Both parties are usually in worse shape after a divorce, the only winners are the attorneys.

Marriage is an archiaic, over rated, outdated concept that serves no real purpose. 

Generally speaking.


----------



## that_girl (Jul 6, 2011)

BigLiam said:


> Isn't it strange: The marriage contract is the only one I can think of where one party can breach and there is no legal remedy. Yet, we seem to hold it up as being more sacred than a typical business contract.


:iagree:

You take vows, you sign papers, but if the vows are broken, nothing happens. Makes no sense.


----------



## morituri (Apr 1, 2011)

The divorce laws will only change when the marriage rates plummet so dangerously low, that the future of society is at stake. But until then, it is caveat emptor or "Let the buyer beware".


----------



## that_girl (Jul 6, 2011)

Yes. You are right.

Which is why I push the idea in my home that marriage before 25 is no good.


----------



## I'mInLoveWithMyHubby (Nov 7, 2011)

Machiavelli said:


> I agree, but do kids even date anymore? None of mine have and they're all 20+. Even the married one got with his wife in jr high and never dated anyone else.
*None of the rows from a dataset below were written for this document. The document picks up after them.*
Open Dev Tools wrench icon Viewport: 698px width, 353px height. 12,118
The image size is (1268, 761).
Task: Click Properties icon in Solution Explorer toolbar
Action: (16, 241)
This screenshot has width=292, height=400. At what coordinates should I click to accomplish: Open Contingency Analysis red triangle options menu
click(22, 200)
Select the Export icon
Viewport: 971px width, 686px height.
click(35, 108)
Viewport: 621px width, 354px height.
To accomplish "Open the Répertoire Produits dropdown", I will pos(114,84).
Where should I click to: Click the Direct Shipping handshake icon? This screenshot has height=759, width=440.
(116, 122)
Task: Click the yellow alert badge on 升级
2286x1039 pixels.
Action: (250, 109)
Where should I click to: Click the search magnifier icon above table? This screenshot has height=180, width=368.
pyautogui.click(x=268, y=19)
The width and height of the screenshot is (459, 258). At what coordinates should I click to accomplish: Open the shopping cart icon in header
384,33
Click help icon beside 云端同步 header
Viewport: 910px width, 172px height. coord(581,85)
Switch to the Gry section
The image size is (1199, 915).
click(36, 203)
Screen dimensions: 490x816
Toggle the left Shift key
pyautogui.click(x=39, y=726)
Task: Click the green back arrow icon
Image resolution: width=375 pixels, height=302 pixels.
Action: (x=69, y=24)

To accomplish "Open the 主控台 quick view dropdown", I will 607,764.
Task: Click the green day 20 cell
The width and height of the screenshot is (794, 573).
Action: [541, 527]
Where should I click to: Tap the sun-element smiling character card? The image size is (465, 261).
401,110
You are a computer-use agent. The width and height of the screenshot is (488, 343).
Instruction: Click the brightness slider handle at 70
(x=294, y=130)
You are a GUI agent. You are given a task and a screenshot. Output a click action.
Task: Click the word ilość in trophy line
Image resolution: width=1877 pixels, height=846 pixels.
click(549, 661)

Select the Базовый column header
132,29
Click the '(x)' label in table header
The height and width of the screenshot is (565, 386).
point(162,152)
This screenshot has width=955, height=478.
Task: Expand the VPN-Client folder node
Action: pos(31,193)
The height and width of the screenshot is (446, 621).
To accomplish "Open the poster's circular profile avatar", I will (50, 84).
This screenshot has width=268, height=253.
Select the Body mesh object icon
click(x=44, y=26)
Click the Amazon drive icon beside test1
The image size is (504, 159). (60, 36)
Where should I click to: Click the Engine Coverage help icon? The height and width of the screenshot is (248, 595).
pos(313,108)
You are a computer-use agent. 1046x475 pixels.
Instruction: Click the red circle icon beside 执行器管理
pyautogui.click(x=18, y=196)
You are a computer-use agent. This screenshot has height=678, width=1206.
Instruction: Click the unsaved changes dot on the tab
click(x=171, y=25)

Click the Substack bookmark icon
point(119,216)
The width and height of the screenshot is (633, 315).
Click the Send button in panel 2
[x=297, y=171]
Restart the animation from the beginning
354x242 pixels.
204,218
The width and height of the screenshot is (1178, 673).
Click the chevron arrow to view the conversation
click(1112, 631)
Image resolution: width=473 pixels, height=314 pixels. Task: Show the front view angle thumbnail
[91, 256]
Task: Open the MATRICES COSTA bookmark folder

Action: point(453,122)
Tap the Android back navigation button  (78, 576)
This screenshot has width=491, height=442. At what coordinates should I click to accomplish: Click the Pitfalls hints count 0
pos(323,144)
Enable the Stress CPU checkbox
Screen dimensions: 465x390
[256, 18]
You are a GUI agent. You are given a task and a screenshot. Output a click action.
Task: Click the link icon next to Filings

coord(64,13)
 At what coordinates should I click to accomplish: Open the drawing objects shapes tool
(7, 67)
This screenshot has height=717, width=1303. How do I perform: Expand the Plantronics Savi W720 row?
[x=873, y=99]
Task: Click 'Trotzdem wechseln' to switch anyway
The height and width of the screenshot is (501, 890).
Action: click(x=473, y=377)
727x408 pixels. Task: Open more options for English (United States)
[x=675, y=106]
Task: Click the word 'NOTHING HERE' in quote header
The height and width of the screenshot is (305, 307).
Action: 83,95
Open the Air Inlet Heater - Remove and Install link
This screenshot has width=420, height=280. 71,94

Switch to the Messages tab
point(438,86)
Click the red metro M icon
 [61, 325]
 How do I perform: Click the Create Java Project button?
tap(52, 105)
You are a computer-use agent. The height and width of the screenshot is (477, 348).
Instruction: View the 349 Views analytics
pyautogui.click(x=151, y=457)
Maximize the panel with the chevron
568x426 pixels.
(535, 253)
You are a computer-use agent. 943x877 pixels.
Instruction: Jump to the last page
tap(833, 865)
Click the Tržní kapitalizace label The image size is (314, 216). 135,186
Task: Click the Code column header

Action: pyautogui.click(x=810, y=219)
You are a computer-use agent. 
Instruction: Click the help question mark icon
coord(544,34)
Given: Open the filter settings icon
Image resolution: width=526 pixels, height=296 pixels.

Yes, my 18 year old found a boy who treats her like my husband treats me. Thats with the upmost respect.

I know I did a darn good job raising her to the best of my ability! She is motivated, driven and joining the military to serve our country. I couldn't be more proud. I hope her relationship lasts with this young man for life.

My FIL met my MIL at the age of 15. They married at 18 and now are in their 80's. They had a wonderful marriage without any problems. They taught my husband good life values and he utilizes what he was taught. My husband is a very good man. There are many more men who are respectful as he. I know of several within my family on both sides.

Having a negative outlook on life will only bring in negative experiences. I try my best to remain positive even though life has not been easy by any means.


----------



## Gaia (Apr 27, 2012)

northland said:


> Marriage is a financial contract, nothing more.
> Most marriages fail nowadays.
> 
> Both parties are usually in worse shape after a divorce, the only winners are the attorneys.
> ...


These points I disagree with and I feel that BECAUSE of this thinking... people do not take marriage seriously so they say **** it i can do whatever the hell i want regardless... Which in turn leads to cheating, lies, deception, ect ect.


----------



## that_girl (Jul 6, 2011)

Yea, I push "dating" too. DATE PEOPLE! how do you know what you want if you don't know what's out there?! 

My friends in HS had one bf for the 4 years.  I dated a few...no sex...just dating. Learned a lot.


----------



## Gaia (Apr 27, 2012)

northland said:


> It does not guarantee loyalty, honesty, or lack of deception. There is no greater chance that a married couple will be any more successful than a nonmarried couple.


I do agree with this point. I've been with my spouse for going on five years and we are NOT legally married, we have 2 kids and one on the way. We have had our ups and downs throughout the relationship but we have both made it through the hard times TOGETHER. To be legally married to me would be the icing on the cake. Why? because then if my spouse had to go to the hospital again for some odd reason.. and he had to stay for awhile .. I would be actually allowed to see him. They would actually GIVE me information as to how he is doing, ect and I resent the fact that without that license.. it seems like anything such as hospitals, ect do NOT respect someones relationship to another or think they are entitled to know things unless LEGALLY married.


----------



## Gaia (Apr 27, 2012)

that_girl said:


> Yea, I push "dating" too. DATE PEOPLE! how do you know what you want if you don't know what's out there?!
> 
> My friends in HS had one bf for the 4 years.  I dated a few...no sex...just dating. Learned a lot.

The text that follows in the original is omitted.